La technique est relativement simple : des cadres de Monsanto produisent une étude biaisée, démontrant que le glyphosate n’est pas cancérigène. Un scientifique de renom accepte ensuite, contre rémunération, de signer cette étude bidon, apportant du crédit à cette étude mais surtout discréditant ou, tout au moins, relativisant les résultats contradictoires. 

La firme serait également passée par des agences de communication afin de produire des fausses interviews réalisées par de faux journalistes. Marie-Monique Robin, toujours, qui a réalisé notamment Le Monde selon Monsanto, explique comment l’entreprise anglaise Science Media Center, qui se présente comme une agence de presse indépendante, a réalisé une série d’interviews d’hommes de paille, scientifiques rémunérés pour répandre la bonne parole et discréditer les adversaires de Monsanto. Autant de pseudo-interviews et d’éléments de langage repris ensuite par une kyrielle de médias mainstream.

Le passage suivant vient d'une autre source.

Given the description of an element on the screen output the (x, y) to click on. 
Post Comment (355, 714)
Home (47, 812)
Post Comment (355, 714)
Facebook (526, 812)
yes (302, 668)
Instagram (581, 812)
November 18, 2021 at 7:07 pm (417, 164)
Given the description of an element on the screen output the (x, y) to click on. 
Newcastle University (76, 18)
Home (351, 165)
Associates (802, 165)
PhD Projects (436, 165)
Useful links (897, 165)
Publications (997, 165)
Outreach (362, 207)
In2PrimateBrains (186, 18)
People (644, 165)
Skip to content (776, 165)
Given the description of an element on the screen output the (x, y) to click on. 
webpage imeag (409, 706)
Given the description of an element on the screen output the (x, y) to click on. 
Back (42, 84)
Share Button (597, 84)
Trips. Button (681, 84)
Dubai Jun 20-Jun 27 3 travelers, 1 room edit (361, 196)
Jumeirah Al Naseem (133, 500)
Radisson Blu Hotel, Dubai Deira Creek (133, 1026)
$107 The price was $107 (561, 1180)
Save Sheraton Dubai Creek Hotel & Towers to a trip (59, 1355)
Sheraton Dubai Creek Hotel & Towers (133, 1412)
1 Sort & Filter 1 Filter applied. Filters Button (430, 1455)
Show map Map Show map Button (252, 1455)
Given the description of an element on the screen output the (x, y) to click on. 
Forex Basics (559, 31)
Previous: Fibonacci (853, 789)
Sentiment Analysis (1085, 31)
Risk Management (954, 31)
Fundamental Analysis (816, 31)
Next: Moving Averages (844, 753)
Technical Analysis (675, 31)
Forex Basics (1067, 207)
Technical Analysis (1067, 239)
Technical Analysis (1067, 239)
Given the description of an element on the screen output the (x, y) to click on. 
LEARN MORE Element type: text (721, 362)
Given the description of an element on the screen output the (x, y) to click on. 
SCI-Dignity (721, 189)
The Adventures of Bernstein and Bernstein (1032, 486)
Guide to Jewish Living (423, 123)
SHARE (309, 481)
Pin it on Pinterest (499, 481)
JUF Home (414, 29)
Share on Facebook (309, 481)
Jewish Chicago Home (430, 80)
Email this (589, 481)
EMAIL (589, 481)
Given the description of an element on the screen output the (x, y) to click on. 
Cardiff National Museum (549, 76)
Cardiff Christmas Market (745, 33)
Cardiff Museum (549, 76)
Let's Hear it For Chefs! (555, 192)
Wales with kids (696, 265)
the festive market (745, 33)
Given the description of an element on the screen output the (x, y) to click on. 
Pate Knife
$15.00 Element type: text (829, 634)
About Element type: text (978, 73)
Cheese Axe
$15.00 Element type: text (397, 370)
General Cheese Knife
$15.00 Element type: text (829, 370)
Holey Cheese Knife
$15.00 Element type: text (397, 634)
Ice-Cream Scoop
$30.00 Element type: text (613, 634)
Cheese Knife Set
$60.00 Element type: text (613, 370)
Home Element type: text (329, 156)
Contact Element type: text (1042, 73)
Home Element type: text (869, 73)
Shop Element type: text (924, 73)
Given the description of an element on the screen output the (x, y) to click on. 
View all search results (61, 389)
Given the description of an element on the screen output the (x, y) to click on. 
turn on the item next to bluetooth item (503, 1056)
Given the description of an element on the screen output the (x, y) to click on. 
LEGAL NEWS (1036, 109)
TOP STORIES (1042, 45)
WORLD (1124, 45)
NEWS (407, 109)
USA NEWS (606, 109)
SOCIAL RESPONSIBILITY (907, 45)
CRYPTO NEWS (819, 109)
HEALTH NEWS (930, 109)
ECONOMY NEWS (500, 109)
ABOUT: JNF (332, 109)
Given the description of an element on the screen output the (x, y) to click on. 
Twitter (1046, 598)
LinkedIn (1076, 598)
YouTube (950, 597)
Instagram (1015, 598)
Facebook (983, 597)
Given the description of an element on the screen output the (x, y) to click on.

L’essentiel pour la firme est de diffuser l’idée selon laquelle le caractère cancérigène de son désherbant n’est qu’une question d’opinion, n’a pas été réellement tranché par la science puisque d’une étude à l’autre, les résultats divergent autant. En clair, une production massive de fausses nouvelles avant la lettre.

Monsanto est pourtant loin d’avoir inventé ce type de procédés, puisque la firme s’inspire des méthodes adoptées pendant des décennies par les géants de la cigarette afin d’entretenir le doute sur le caractère nocif de leurs produits. Mais l’entreprise américaine ne s’arrête pas là : sur le modèle des grands marchands américains de tabac, Monsanto va se constituer un fichier des personnalités favorables ou opposés à ses activités. 

Le Monde et France 2 révèlent ainsi que la firme a fiché plus de 200 personnes en France, en fonction de leur positionnement vis à vis du glyphosate. Provenant d’une fuite du cabinet de lobbying Fleishman-Hillard, mandaté par Monsanto pour l’assister dans sa défense, cette liste a été constituée afin d’assurer le renouvellement de l’autorisation européenne du glyphosate. 

Ce « fichier Monsanto » contient ainsi, pêle-mêle, les noms de personnalités politiques de premier plan, de dirigeants d’ONG ou de firmes de lobbying, de journalistes et de représentants syndicaux. Tous se voient attribuer une note allant de 1 à 5 et jugeant, d’une part, de leur crédibilité, et d’autre part, de leur soutien ou de leur opposition à Monsanto. 

Un deuxième tableau, comprenant 80 noms est, cette fois, accompagné d’un code couleur et classe les personnalités en fonction de l’intérêt qu’ils représentent pour la firme. Le classement départage ainsi les alliés identifiés, les alliés potentiels à recruter ou encore les parties prenantes à éduquer et à surveiller. 

Le code pénal interdit pourtant la constitution de toute base de données à caractère personnel « faisant apparaître les opinions politiques d’une personne sans son consentement ». Autant dire que cette nouvelle affaire risque bien de faire pleuvoir une nouvelle série de procès sur la firme incriminée.